Ghrelin is an orexigenic
peptide involved in the regulation of energy homeostasis. To investigate the role of
ghrelin in the
hyperphagia associated with uncontrolled
streptozotocin-induced diabetes, food intake was followed in diabetic
ghrelin knockout (
ghrelin(-/-)) and control wild-type (
ghrelin(+/+)) mice and diabetic Naval Medical Research Institute noninbred Swiss mice treated with either saline or the
ghrelin receptor antagonist, D-Lys3-GH-releasing peptide-6 (D-Lys3-GHRP-6) for 5 d. In diabetic
ghrelin(-/-) mice,
hyperphagia was attenuated, and the maximal increase in food intake was 50% lower in mutant than in wild-type mice. The increased food intake observed during the light period (1000-1200 h) in
ghrelin(+/+) mice was abolished in mutant mice. Diabetic
ghrelin(-/-) mice lost 12.4% more
body weight than
ghrelin(+/+) mice. In diabetic
ghrelin(+/+) mice, but not in
ghrelin(-/-) mice, the number of
neuropeptide Y (NPY)-immunoreactive neurons was significantly increased. Diabetic Naval Medical Research Institute noninbred Swiss mice were hyperphagic and had increased plasma
ghrelin levels.
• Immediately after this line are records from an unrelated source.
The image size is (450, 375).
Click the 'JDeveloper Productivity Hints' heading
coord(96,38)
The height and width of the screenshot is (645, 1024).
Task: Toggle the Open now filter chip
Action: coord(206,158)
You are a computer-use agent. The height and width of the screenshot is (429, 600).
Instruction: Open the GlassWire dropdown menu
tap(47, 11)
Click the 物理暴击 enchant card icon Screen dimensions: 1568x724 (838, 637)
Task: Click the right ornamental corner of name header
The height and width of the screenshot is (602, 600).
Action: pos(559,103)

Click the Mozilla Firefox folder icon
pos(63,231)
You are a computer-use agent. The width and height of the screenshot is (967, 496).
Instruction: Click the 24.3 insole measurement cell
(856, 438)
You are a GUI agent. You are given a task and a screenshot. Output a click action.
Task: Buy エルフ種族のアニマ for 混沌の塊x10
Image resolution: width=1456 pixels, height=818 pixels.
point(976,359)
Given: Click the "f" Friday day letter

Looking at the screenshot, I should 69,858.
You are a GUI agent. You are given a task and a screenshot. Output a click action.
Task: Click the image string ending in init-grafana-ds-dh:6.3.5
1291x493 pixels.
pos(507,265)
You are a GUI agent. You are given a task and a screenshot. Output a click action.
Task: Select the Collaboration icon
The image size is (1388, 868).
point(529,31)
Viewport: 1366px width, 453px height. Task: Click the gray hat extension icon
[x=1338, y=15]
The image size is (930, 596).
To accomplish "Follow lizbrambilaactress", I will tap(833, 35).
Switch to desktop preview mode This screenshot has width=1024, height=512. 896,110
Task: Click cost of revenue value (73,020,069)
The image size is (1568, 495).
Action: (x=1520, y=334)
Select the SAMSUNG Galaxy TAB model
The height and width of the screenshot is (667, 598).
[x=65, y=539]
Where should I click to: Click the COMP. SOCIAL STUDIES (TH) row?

Treatment with
D-Lys3-GHRP-6 reduced daily food intake by 23% and reversed the increased food intake observed during the light period. The change in the number of NPY- (2.4-fold increase) and
alpha-MSH (1.7-fold decrease)-immunoreactive hypothalamic neurons induced by diabetes was normalized by
D-Lys3-GHRP-6 treatment. Our results suggest that enhanced NPY and reduced
alpha-MSH expression are secondary to the release of
ghrelin, which should be considered the underlying trigger of
hyperphagia associated with uncontrolled diabetes.